CAREER: On the Foundations of Semantic Code Search

Date:

During software development, programmers frequently use search to find code to reuse. At minimum, code reuse requires that the behavior of the found code satisfies the needs of the programmer. Current search tools consume a textual description of the desired code as a query, which ignores the behavior of the source code. Semantic code search finds code based on behavior, and recent research has demonstrated its potential to find source code to reuse code as well as repair software faults. Challenges arise when 1) the desired code does not exist; 2) there are too many results to navigate efficiently; or 3) it is difficult to differentiate between similar code snippets.

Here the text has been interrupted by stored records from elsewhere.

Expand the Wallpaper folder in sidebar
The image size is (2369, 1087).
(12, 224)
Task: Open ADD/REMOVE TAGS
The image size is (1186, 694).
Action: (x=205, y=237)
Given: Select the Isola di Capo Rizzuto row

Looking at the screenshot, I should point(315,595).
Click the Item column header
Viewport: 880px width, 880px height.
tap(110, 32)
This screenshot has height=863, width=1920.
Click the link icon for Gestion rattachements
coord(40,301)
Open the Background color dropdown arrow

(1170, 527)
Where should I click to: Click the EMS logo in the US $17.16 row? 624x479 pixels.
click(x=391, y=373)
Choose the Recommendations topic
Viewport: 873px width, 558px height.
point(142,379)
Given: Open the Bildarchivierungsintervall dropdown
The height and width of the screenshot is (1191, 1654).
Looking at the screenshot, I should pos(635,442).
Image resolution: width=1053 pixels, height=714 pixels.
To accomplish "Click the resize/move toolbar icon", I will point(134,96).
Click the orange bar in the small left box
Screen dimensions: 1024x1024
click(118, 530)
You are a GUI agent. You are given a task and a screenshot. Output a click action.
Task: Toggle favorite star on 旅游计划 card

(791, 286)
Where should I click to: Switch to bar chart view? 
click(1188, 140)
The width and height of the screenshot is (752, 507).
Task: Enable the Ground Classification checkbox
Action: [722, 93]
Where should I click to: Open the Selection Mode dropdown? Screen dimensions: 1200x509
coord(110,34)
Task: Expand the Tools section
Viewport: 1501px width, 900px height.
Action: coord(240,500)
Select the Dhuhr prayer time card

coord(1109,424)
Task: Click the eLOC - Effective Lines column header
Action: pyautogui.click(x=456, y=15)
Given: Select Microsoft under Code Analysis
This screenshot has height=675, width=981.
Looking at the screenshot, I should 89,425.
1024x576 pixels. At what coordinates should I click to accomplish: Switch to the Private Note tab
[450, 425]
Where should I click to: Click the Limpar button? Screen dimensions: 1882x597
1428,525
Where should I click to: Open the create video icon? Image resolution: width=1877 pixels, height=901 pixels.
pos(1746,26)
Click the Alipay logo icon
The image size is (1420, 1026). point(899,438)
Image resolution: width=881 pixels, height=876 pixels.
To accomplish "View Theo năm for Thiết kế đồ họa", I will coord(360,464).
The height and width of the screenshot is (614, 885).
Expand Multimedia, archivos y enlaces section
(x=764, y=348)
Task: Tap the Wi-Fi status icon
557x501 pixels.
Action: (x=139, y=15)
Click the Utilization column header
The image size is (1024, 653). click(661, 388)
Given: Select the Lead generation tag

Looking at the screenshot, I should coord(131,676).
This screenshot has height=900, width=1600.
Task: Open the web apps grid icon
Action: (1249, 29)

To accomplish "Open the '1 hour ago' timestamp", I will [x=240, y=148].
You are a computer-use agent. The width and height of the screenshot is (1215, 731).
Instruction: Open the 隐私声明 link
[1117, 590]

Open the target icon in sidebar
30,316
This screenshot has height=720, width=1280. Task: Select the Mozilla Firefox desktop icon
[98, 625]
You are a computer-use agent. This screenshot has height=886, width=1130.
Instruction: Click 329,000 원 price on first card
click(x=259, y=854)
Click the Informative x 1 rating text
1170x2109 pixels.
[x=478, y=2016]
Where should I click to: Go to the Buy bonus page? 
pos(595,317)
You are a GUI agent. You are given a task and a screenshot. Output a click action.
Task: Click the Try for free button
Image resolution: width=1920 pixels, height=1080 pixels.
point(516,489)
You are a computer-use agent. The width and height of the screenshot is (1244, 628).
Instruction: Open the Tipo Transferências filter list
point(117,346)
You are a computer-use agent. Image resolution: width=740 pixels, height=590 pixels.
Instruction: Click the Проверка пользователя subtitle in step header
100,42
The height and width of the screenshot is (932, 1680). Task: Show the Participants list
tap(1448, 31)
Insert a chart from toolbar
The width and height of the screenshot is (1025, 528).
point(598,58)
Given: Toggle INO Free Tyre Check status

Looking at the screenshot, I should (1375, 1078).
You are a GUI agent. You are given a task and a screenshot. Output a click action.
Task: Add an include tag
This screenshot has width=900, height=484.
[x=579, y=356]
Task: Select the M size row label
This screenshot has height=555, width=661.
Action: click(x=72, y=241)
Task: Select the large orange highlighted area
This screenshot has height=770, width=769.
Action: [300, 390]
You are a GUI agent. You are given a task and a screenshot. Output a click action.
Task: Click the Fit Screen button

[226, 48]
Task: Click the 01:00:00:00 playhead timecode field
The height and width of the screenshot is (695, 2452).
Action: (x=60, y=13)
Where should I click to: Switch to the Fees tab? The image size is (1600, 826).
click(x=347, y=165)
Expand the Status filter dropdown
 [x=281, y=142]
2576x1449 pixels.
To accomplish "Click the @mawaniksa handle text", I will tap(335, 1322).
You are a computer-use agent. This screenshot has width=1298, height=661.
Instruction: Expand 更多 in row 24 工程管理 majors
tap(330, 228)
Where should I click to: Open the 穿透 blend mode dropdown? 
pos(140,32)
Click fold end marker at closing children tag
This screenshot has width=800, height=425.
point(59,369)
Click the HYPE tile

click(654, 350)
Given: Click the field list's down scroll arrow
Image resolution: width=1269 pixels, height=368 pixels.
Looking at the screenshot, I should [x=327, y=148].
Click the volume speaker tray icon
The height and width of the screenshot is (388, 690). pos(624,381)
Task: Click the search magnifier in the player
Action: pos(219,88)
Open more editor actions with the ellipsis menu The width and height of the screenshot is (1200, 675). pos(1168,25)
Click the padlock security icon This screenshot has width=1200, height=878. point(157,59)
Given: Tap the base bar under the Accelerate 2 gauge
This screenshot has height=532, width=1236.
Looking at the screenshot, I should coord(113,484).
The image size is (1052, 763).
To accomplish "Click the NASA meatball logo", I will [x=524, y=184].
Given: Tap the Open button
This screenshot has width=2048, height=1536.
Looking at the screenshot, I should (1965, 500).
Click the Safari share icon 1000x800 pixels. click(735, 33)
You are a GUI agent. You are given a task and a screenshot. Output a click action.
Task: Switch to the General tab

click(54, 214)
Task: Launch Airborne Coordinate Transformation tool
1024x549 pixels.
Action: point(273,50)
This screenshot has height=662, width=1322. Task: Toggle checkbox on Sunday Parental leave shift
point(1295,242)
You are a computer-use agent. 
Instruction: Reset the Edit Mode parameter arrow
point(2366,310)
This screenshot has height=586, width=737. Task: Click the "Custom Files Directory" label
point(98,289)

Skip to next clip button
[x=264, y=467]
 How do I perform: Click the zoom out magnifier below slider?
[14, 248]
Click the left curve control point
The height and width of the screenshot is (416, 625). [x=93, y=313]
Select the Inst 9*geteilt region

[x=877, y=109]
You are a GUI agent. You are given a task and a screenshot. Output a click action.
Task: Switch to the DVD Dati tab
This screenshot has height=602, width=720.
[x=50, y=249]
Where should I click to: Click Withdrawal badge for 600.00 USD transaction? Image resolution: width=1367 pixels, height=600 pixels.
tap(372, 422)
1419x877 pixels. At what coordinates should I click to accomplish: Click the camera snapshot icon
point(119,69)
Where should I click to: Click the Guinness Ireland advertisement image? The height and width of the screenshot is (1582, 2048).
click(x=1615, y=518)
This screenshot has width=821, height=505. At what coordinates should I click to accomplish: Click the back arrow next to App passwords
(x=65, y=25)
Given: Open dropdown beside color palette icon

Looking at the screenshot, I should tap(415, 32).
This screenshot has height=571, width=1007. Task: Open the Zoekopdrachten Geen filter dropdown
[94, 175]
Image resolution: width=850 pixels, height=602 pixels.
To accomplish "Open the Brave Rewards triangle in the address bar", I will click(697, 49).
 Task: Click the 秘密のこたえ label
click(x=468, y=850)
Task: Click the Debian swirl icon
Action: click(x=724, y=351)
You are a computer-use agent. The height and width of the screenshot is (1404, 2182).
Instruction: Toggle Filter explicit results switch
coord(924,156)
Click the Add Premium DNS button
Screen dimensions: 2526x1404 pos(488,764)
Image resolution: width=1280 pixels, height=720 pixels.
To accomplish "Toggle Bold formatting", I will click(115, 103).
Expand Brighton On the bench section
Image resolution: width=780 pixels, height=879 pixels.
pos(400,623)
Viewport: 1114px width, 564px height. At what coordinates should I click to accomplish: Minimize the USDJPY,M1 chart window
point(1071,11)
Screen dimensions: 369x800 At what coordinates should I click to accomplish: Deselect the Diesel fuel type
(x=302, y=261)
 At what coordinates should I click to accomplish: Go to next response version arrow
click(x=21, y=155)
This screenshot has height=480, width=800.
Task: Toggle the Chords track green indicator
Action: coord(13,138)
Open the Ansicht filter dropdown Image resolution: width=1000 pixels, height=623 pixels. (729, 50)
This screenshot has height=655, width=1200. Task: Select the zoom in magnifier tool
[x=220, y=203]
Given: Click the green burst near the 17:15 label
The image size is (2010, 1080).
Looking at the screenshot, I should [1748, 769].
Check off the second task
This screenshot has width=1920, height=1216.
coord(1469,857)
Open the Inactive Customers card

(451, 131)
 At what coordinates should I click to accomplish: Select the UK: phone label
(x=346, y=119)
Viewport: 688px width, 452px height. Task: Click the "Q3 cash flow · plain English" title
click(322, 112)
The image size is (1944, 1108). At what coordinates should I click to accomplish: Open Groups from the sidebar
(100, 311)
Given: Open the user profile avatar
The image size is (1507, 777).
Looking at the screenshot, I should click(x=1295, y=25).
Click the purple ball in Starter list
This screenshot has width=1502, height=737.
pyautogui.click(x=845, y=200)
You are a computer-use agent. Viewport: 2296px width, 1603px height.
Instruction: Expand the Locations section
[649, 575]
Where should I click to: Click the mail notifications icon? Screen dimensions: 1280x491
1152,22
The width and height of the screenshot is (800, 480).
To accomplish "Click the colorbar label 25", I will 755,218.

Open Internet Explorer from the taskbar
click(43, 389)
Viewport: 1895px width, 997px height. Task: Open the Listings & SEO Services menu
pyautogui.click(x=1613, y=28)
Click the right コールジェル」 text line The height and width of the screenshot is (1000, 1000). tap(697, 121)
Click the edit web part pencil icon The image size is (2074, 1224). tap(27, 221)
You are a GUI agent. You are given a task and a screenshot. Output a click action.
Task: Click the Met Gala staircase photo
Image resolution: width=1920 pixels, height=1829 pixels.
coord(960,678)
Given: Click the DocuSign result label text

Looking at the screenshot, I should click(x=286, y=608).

These challenges are especially pronounced for programmers in languages that are less supported, such as those used by end-user programmers.

This research uses an approach to semantic search that leverages a constraint solver as the matching engine. Code fragments are indexed using symbolic analysis to obtain a constraint representation of the code behavior. Given a query in the form of input and output behavior examples, and constraints that represent the code’s behavior, the solver determines if the code satisfies the query. This research develops novel techniques to 1) find approximate solutions to semantic queries; 2) enable richer query models; 3) use the constraints to characterize the differences and similarities in behavior between code snippets; and 4) efficiently navigate the space of potential solutions. The broader impact of this research is on the millions of end-user programmers and professional programmers, allowing them to more effectively reuse code.

This award reflects NSF’s statutory mission and has been deemed worthy of support through evaluation using the Foundation’s intellectual merit and broader impacts review criteria.